▸ PASSAGE CHOISI
※ ※ ※

En fait, en 1904, Poincaré posait le problème dans le cadre de la géométrie euclidienne de dimension inférieure ou égale à 3. Le cas n = 3, correspondant à une surface "usuelle" compacte et sans "trous" plongé dans un espace à 4 dimensions, est très difficile et ne fut résolu qu'en 2003 (» ci-après). En 1934, la conjecture fut généralisée à n entier naturel quelconque et proposée à la sagacité des mathématiciens du monde entier.
Le cas n = 4 a été prouvé par Freedman (1982), ce qui lui valut, avec Simon K. Donaldson la médaille Fields 1986.
Le cas n ≥ 5 a été prouvé par Smale (1961) : ce cas général apparait ainsi plus "simple" à résoudre que le cas particulier de notre espace à 3 dimensions !
La preuve de Perelman :
Au début du 21è siècle, seul le très difficile cas n = 3 restait un problème ouvert : surfaces de dimension 3 plongées dans un espace à 4 dimensions (première conjecture, pour les autres valeurs de n, on parlait de conjecture généralisée).

※ ※ ※

▸ DOCUMENTS FOURNIS

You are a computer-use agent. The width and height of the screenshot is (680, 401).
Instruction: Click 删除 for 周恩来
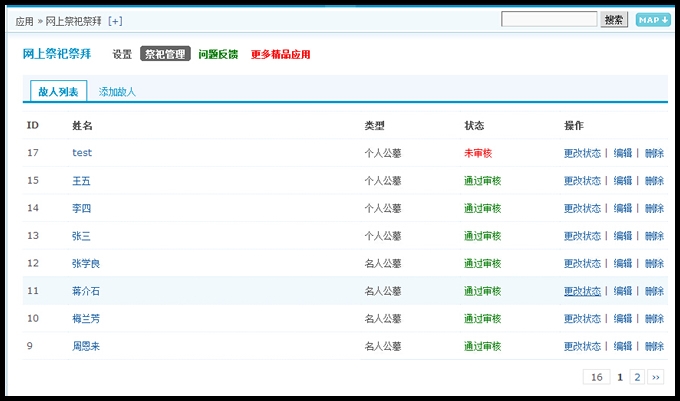pos(654,346)
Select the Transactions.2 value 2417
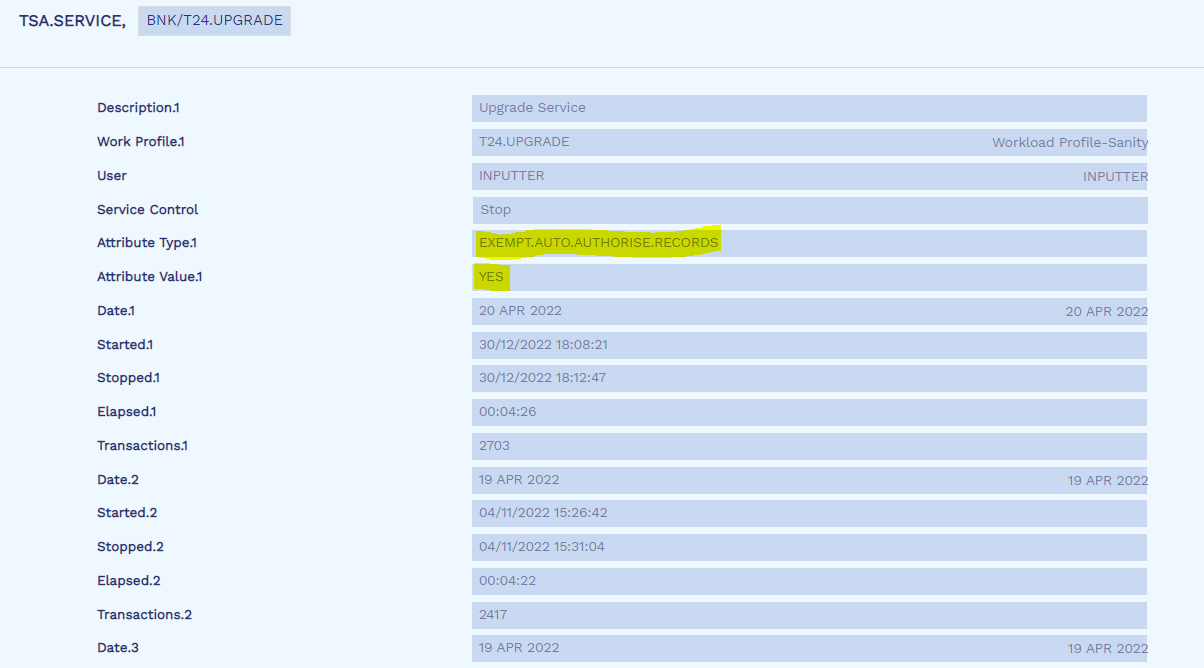The image size is (1204, 668). point(494,615)
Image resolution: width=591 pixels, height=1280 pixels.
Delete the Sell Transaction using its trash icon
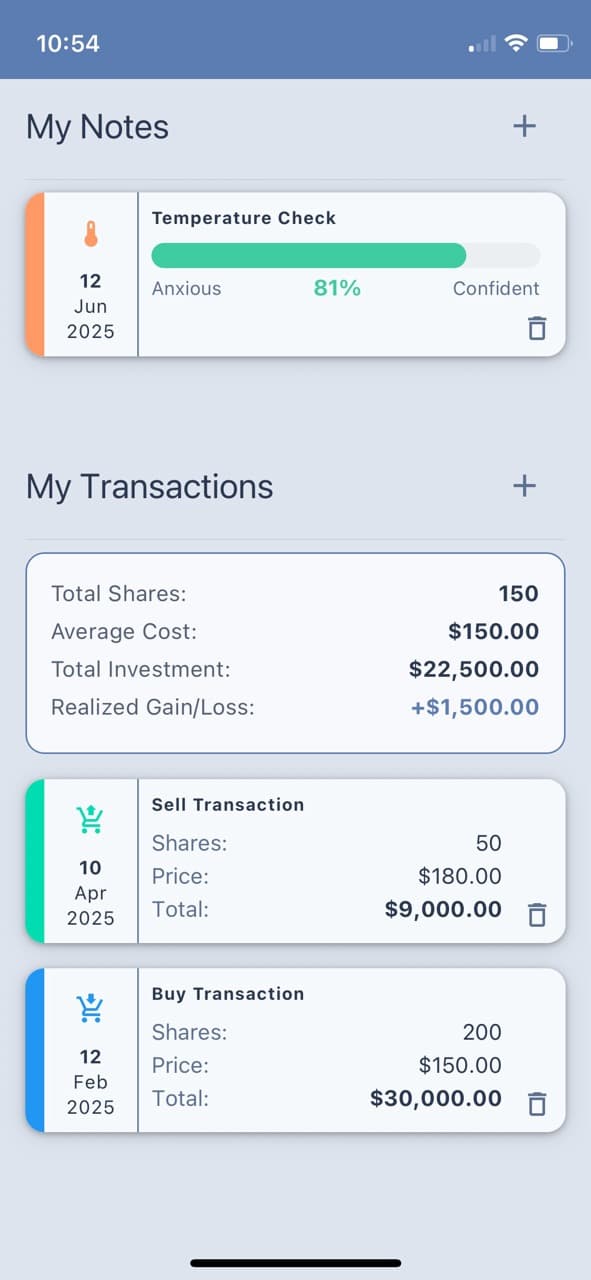pos(536,913)
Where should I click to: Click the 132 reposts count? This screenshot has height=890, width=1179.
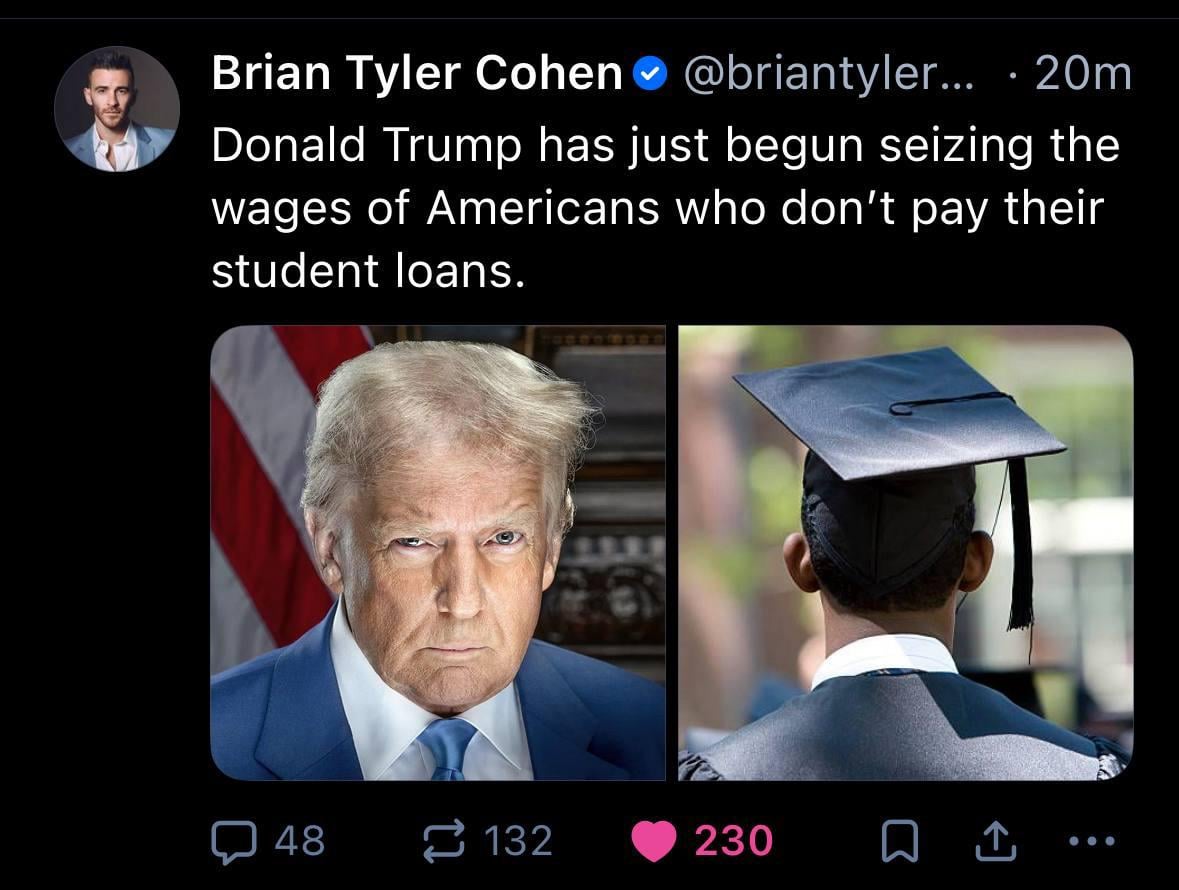tap(517, 840)
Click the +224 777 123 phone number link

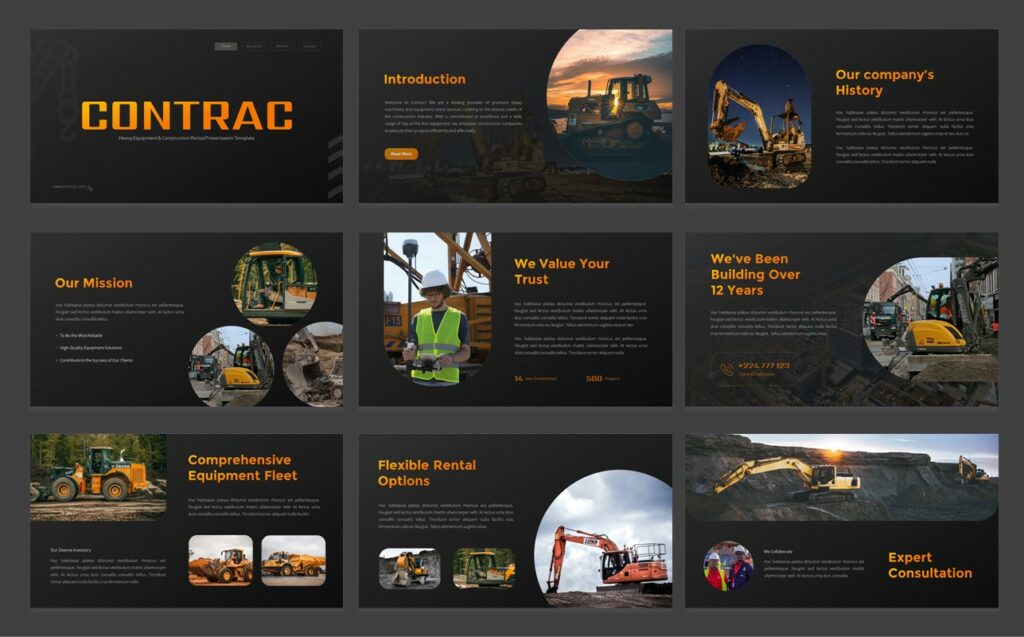765,365
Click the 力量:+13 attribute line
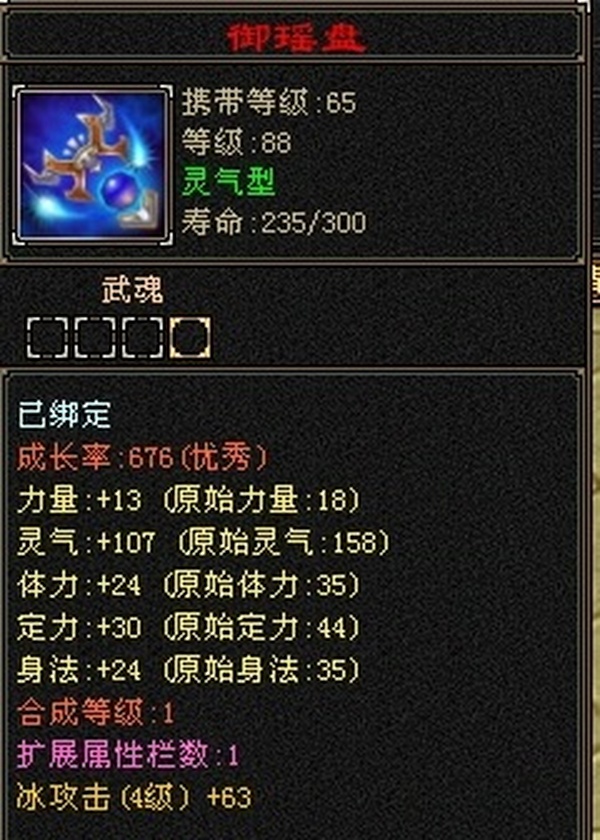600x840 pixels. coord(188,501)
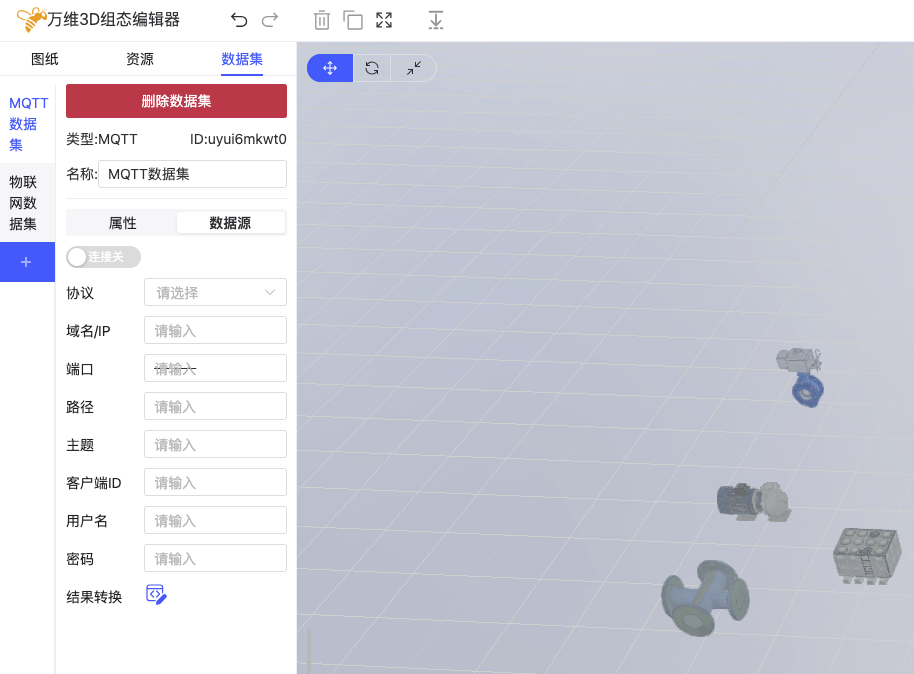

※ ※ ※

▸ OBJECTIFS
#1 Recopiez le passage sur la conjecture de Poincaré entre "Le cas n ≥ 5" et "3 dimensions !", bornes incluses.
#2 D'après le passage sur la conjecture de Poincaré, qui a prouvé le cas n ≥ 5, et en quelle année ?

▸ CORRIGÉ DE L'EXERCICE
#1
Le cas n ≥ 5 a été prouvé par Smale (1961) : ce cas général apparait ainsi plus "simple" à résoudre que le cas particulier de notre espace à 3 dimensions !

#2 Smale, en 1961.